IT'S been an unusual Labour conference.
Where in the past there were raging rows over policies, personality clashes and certain key figures sowing the seeds of division, there have been few policies to get steamed up about, there are fewer and fewer personalities to clash and a kind of warm placidity has embraced the delegates, who have put on a united front.
In fact, this conference has really been about one thing and one thing only – Ed Miliband. Perhaps it was the strategy all along to have a policy-lite conference, to enable the media's unblinking eye to focus entirely on Ed the comprehensive schoolboy, Ed the doting dad, Ed the Harvard professor, Ed the nice guy and Ed the leader with compassion but also steel.
Project Ed was aimed at trying to convince voters the geek could transform himself into a potential prime minister. So there was a lot resting on his keynote speech. And, certainly for the conference audience, he delivered.
Margaret Curran, the feisty Shadow Scottish Secretary, could not contain her enthusiasm as she skipped down spin alley, singing Ed's praises and how he had delivered a fantastic speech. He had, she insisted, displayed a "Thatcheresque" inner confidence; an adjective she meant as a big compliment but which others might raise an eyebrow at.
Even the cynical press corps had to admit the boy done good, and union barons who had berated the Labour leader for not backing them on the public sector pay freeze were overcome with admiration, saying his speech was a "tour de force".
Labour HQ, having had to endure a less than expansive coverage in the newspapers for the first two days of conference, suddenly was delighted that their leader was getting rave reviews.
Yet, it is one thing to convince your party – which of course is very important – but it's another to convince the public.
And what looks and feels good amid the heady atmosphere of a friendly conference hall, might not look or feel good from the cool indifference of a living- room sofa.
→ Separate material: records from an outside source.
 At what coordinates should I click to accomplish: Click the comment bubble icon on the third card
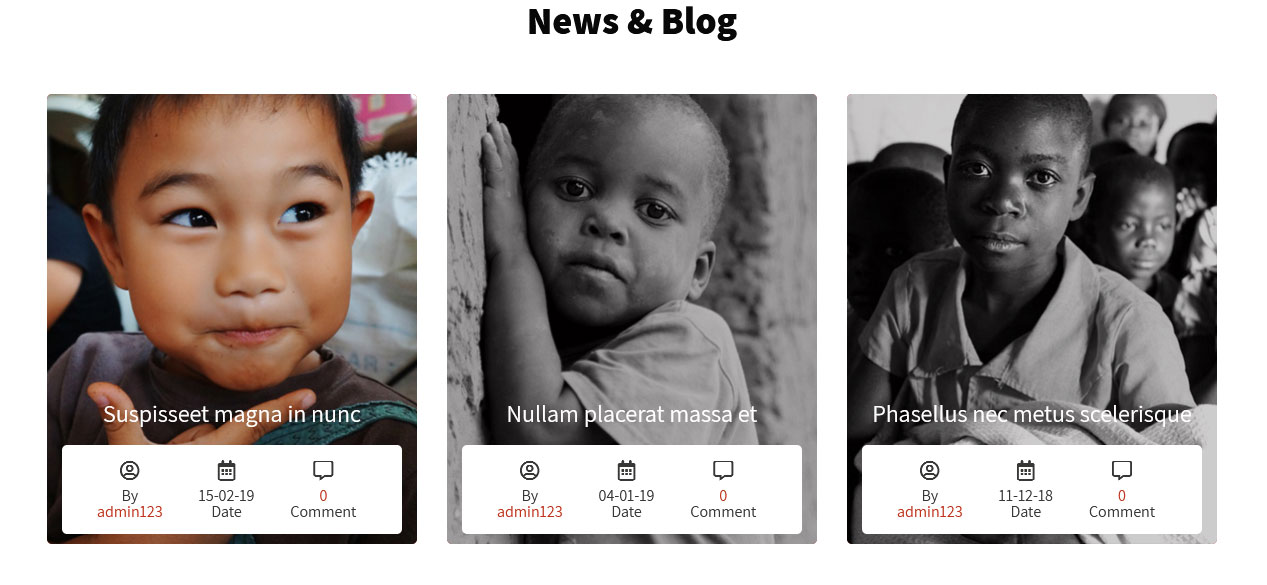pyautogui.click(x=1122, y=470)
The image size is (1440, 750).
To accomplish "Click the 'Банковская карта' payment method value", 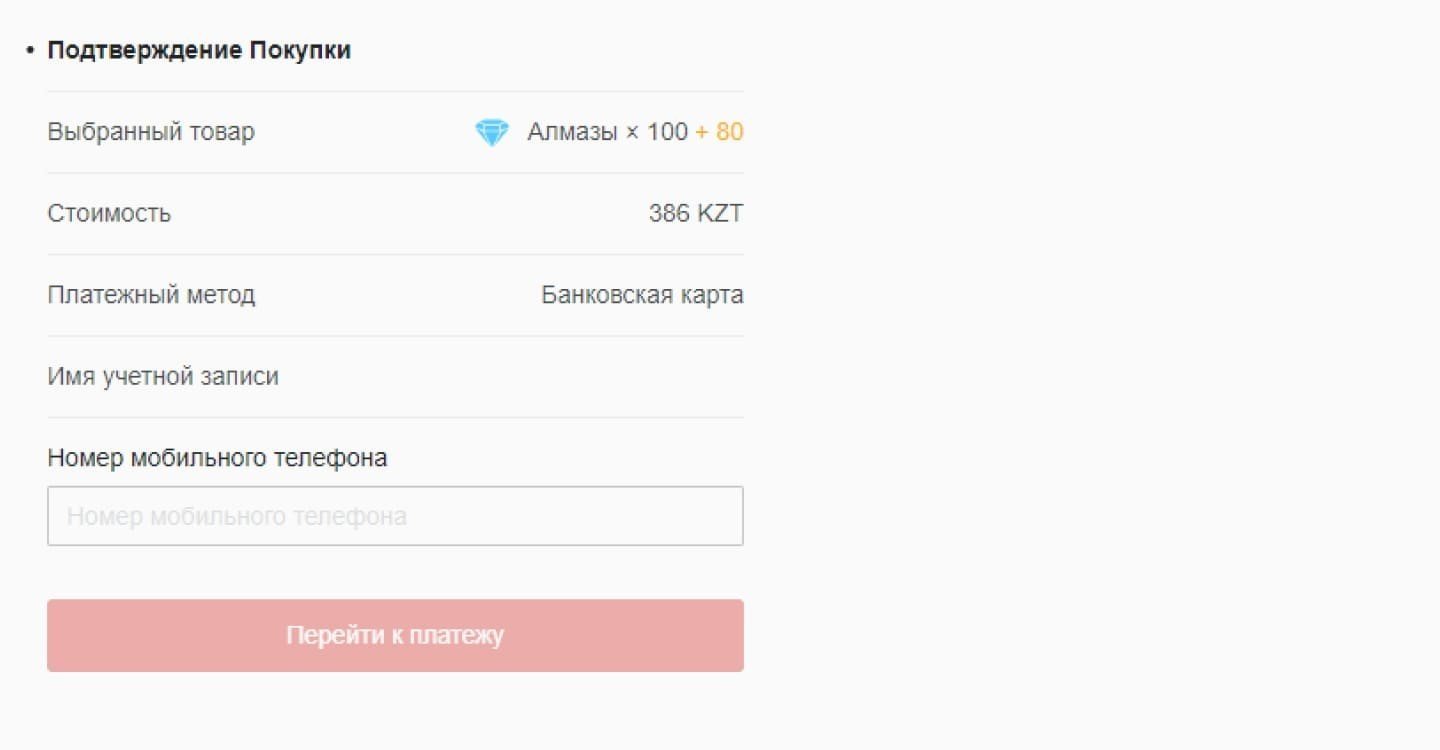I will point(642,295).
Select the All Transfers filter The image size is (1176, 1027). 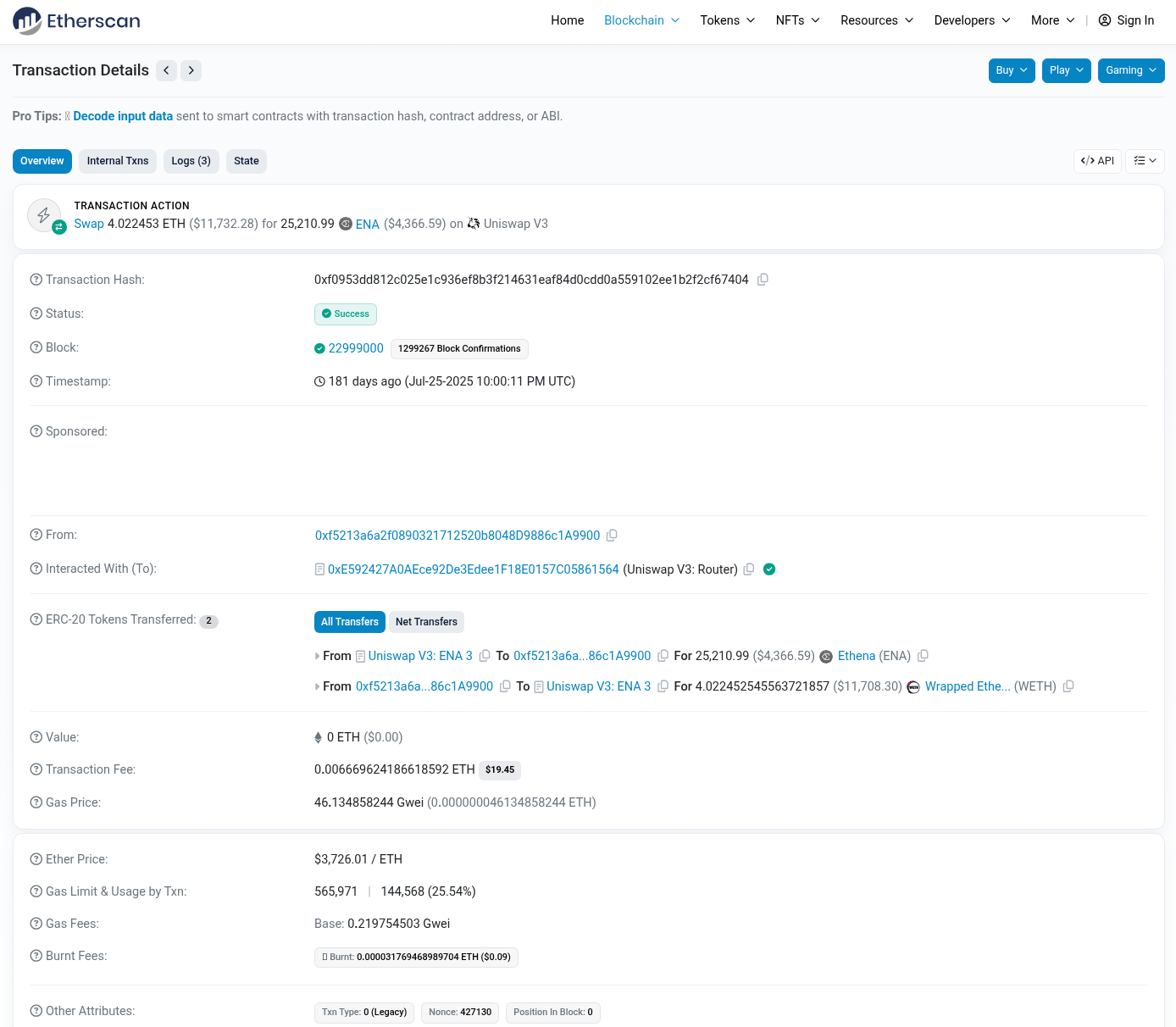[349, 621]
This weekend's opinion polls will be interesting reading to see if "Super Ed" has convinced the voters that he has what it takes to stand on the steps of Downing Street the day after polling day.
It was also an unusual Labour conference in that not only did a Tory peer, Lord Coe, receive a standing ovation from the comrades – for his role in the Olympic triumph – but not one, but two, former Conservative prime ministers were invoked to emphasise the party's new core message and rebranding as One Nation Labour.
Sir Robert Peel had got it right, insisted Yvette Cooper, the Shadow Home Secretary, when he promoted community policing with his phrase "the police is the public, the public is the police".
However, it was Mr Miliband's audacious appropriation of the One Nation politics advocated 150 years ago by Benjamin Disraeli, which must have got Tory lieutenants choking on their foie gras. The One Nation theme – which might sit oddly as there are three nations in Britain – will from here on in run through every policy.
While Mr Miliband outlined his plan to split the banks, raise the top rate of income tax back to 50p, reform company takeover rules, hand more power to shareholders, tone down his attack on City predators; and talked more about vocational training and apprenticeships, there was little in the way of policy ideas throughout the conference.
Indeed, the Labour leader has asked his colleagues to go away and draw up One Nation policies. While aides stress he believes in universal benefits, Mr Miliband will look at individual ones as part of his proposed zero-sum review, part of which could take place before the next General Election.
However, it seems clear the issue of benefits such as the winter fuel allowance and free television licences going to the better-off while services are starved elsewhere will be a theme that is likely to be at the top of the agenda for both the 2015 and 2016 elections.